● **GIVEN PROBLEM**
Lay out the entries as a numbered list, leaving out blank lines, covering only those between the line containing "Click the Print" and the line containing "pos(628,168)", inclusive.

Source records
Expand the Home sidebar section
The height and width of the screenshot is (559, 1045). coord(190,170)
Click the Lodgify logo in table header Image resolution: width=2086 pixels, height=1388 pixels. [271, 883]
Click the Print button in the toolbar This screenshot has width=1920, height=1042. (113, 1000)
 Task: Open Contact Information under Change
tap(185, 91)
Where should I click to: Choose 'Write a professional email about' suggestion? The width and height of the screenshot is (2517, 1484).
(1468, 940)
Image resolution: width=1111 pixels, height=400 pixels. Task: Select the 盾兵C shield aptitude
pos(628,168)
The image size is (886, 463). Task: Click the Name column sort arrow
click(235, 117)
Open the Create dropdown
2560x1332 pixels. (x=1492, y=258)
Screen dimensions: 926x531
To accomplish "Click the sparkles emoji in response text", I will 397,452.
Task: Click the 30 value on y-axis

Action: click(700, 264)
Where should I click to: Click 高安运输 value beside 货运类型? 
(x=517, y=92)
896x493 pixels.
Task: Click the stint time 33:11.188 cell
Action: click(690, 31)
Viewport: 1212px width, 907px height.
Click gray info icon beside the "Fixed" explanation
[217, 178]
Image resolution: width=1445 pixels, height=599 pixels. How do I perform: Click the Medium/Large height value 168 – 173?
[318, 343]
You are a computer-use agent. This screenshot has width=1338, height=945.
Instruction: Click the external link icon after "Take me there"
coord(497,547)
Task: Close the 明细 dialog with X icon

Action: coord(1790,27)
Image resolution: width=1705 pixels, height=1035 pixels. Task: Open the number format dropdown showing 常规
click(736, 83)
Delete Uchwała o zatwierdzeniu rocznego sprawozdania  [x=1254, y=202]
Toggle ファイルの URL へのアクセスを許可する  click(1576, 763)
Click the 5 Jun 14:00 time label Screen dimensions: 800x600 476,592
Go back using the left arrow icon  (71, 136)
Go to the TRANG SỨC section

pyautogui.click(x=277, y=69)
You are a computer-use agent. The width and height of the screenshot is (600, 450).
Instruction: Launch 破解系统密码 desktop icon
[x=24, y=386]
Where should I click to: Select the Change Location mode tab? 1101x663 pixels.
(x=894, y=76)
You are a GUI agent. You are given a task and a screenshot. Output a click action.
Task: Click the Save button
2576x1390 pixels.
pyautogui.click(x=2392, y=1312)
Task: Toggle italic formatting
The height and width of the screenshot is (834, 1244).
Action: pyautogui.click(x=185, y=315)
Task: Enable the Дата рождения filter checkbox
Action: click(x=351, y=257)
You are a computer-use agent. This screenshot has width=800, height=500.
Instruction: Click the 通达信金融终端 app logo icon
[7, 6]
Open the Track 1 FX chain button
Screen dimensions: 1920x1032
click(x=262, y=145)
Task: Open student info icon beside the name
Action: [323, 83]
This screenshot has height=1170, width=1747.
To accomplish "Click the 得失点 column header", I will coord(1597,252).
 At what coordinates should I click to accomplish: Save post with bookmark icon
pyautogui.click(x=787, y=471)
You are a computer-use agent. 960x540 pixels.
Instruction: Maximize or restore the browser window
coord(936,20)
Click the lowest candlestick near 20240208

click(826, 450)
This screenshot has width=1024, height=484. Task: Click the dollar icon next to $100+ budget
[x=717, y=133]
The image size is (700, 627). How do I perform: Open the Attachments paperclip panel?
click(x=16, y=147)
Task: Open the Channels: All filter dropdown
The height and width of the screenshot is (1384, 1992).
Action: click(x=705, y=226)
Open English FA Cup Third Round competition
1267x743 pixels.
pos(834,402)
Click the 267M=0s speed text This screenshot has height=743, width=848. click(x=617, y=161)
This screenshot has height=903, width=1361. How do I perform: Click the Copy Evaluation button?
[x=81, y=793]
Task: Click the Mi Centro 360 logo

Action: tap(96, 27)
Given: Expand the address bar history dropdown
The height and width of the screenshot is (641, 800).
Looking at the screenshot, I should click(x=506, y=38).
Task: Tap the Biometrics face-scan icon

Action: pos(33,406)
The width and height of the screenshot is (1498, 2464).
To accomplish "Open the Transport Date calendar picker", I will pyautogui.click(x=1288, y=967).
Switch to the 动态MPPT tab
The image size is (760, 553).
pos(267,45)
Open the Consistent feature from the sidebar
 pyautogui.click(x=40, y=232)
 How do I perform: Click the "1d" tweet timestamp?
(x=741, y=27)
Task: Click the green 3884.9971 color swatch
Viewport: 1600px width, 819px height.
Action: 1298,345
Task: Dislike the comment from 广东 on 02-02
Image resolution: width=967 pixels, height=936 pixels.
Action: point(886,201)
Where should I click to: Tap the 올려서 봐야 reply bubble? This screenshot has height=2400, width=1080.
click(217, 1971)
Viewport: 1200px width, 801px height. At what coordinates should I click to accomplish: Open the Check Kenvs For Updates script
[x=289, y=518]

● **SOLUTION TO THIS TASK**
1. Click the Print button in the toolbar This screenshot has width=1920, height=1042. (113, 1000)
2.  Task: Open Contact Information under Change
3. tap(185, 91)
4. Where should I click to: Choose 'Write a professional email about' suggestion? The width and height of the screenshot is (2517, 1484).
5. (1468, 940)
6. Image resolution: width=1111 pixels, height=400 pixels. Task: Select the 盾兵C shield aptitude
7. pos(628,168)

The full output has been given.